Thaman studied at the University of Auckland where she graduated with a Bachelor of Arts in geography in 1967. Then completed a year at the Auckland Secondary Teachers' College. From 1972 to 1973, Thaman worked as a research assistant in the United States at the University of California, Santa Barbara where she graduated with a master's degree in education. She later completed a PhD in education at the University of the South Pacific (USP) in 1988.

== Career ==
Between 1969 and 1972, Thaman was a teacher in Tonga at Tonga High School. She has worked at the University of the South Pacific since 1974 and currently holds a Personal Chair in Pacific Education and Culture, a position she has held since its establishment in 1998. She has also held management positions at the university including Director of the Institute of Education, Head of the School of Humanities, and Pro-vice-chancellor.

As an academic researcher, Thaman has been widely published, with a focus on education (including indigenous and teacher education), curriculum development, and sustainable development (with a focus on the Pacific context).

Thaman has held several positions with UNESCO. Between 1998–2006 she was the UNESCO Chair in Teacher Education and Culture. She was a member of the UNESCO Asia Pacific Scientific Committee on Research in Higher Education as well as the Global Monitoring Committee for the Decade of Education for Sustainable Development. She is currently a Fellow of the Asia-Pacific Programme of Educational Innovation for Development and member of the Committee of Experts on the Application of the Recommendation concerning the Status of Teachers.

Poetry by Thaman has been used in primary and secondary education across the Pacific region.

Thaman was the recipient of the 1996 Rusiate Nayacakalou Award.
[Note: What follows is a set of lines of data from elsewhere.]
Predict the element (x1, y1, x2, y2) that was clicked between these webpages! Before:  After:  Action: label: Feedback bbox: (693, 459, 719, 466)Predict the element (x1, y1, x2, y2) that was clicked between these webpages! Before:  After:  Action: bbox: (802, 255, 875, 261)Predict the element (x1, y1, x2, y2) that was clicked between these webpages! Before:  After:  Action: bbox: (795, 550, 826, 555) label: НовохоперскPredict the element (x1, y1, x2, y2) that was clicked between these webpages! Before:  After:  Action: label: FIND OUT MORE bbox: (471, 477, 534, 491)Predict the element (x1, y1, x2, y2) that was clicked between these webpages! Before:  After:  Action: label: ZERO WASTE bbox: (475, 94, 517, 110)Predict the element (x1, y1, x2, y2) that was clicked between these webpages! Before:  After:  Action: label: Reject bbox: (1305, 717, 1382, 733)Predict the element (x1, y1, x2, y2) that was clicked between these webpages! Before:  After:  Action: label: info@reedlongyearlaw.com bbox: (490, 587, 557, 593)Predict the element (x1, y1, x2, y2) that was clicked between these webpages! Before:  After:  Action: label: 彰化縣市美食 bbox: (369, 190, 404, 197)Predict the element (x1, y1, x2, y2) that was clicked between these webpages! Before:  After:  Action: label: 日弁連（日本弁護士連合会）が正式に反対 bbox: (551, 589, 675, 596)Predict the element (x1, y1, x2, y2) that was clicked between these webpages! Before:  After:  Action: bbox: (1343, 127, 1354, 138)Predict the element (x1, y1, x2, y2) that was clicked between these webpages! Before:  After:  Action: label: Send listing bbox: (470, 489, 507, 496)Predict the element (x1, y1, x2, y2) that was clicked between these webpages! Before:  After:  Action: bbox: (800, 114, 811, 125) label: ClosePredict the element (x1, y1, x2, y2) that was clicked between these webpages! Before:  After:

Selected poetry by Thaman was included in UPU, a curation of Pacific Island writers’ work which was first presented at the Silo Theatre as part of the Auckland Arts Festival in March 2020. UPU was remounted as part of the Kia Mau Festival in Wellington, New Zealand in June 2021.

Her poems have been translated into multiple languages, including German by Renate von Gizyckia, in the collection of poems titled Inselfeuer (Reihe Literatur des Pazifik, 1986). Her poems are also in several anthologies including Fire in the Sea: An Anthology of Poetry and Art and Nuanua: Pacific Writing in English since 1980.

== Personal life ==
Thaman is married to Randy Thaman, Professor at the University of South Pacific since February, 1974 and researcher of all the USP member countries. Thaman is the mother to two children and is currently residing in Suva, Fiji where she is still working for USP.

== Published works ==
===Poetry collections===
- Songs of Love (Mana Publications, 1999)
- Kakala (Mana Publications, 1993)
- Hingano (Mana Publications, 1987)
- Langakali (Mana Publications, 1981)
- You the choice of my parents (Mana Publications, 1974)

==Honours==
- National honours
- Order of Queen Sālote Tupou III, Grand Cross (31 July 2008).